With respect to attorney-client privilege, the Court held that because there was neither a written expression of joint representation by Skadden and A & O as to both JC Flowers and Starr nor a written agreement indicating that the documents shared during the course of due diligence were privileged and could not be shared with others, the RAG Report was not protected by the attorney-client privilege.

With respect to Starr’s claim that the Rag Report was protected by the common interest privilege, the Court analyzed whether the report was prepared in anticipation of litigation, a necessary element in New York.

Under New York law, the common interest privilege is applicable to attorney-client communications disclosed to a third-party where

(1) the third-party shares a common legal interest;

(2) the confidential communication is made in furtherance of that common legal interest; and

(3) the confidential communication relates to pending or reasonably anticipated litigation.

These elements were articulated in the seminal case of Ambac Assurance Corporation v Countrywide, in which the New York Court of Appeals recognized the applicability of the common interest privilege to both criminal and civil matters and rejected expanding the privilege to commercial transactions in the antitrust context where communications do not concern pending or reasonably anticipated litigation.

The Court in Ambac recognized that on a public policy level, the common interest privilege promotes the exchange of privileged information and candor that may otherwise be inhibited by the threat of mandatory disclosure, thereby creating an environment which encourages the coordination of legal strategy where “parties are engaged in or reasonably anticipate litigation in which they share a common legal interest.”

The law in New York State, however, differs from the applicability of the common interest privilege in several federal courts.  For example, the Second, Third, Seventh and Federal Court of Appeals Circuits have rejected the “pending or reasonably anticipated litigation” requirement and applied the common interest privilege in purely transaction contexts.

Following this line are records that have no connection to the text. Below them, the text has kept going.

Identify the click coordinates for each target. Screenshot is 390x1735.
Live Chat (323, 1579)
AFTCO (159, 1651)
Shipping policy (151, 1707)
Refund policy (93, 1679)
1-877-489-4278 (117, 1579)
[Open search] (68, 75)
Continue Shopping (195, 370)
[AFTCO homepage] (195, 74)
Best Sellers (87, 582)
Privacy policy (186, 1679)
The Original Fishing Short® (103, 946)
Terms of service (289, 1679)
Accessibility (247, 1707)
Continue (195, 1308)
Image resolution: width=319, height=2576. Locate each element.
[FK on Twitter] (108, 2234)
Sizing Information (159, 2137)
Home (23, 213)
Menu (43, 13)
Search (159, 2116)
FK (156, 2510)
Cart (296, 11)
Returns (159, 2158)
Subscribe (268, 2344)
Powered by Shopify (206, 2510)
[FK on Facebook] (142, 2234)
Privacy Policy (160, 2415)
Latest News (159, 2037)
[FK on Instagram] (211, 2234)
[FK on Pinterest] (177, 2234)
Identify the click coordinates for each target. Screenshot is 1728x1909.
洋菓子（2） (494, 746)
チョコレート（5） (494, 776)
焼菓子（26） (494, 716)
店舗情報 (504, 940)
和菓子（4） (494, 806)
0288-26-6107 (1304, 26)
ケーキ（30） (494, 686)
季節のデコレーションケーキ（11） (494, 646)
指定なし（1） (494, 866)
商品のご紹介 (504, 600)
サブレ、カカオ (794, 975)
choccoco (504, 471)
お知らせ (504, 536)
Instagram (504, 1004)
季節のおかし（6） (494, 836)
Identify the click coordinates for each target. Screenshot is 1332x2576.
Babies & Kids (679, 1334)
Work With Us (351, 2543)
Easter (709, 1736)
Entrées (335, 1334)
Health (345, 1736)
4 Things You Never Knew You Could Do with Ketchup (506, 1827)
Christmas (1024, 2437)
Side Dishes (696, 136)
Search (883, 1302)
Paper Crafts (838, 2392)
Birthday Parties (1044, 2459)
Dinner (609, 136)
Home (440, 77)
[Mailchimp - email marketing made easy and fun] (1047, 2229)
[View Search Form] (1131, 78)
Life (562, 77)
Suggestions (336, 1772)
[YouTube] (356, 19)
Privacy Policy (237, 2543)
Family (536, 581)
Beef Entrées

Ultimately, relying on the precedence set in Ambac, the Court found that the common interest privilege was inapplicable where the RAG Report was prepared for transaction structuring purposes.  In fact, the Court noted that Starr began to “reasonably anticipate litigation” in 2011 when they began to hire outside counsel concerning potential contract claims arising from the shareholders’ agreement.  Although Starr attempted to argue that it already anticipated litigation in 2008, around the time that the RAG Report was prepared, based on an email from JC Flowers which described litigation risks associated with the transaction, the Court held that there was no evidence of a demand, or a refusal of a demand or any other indication that Starr would sue or be sued. Simply put, “[t]he fact that one evaluates litigation risk and or uses litigation risk as a negotiating tool does not mean that litigation is reasonably anticipated.”

Takeaway: New York transaction attorneys and litigators should be mindful of New York State’s restrictive applicability of the common interest privilege where they can expect that documents and communications exchanged with third-parties during a commercial transaction are likely discoverable during litigation.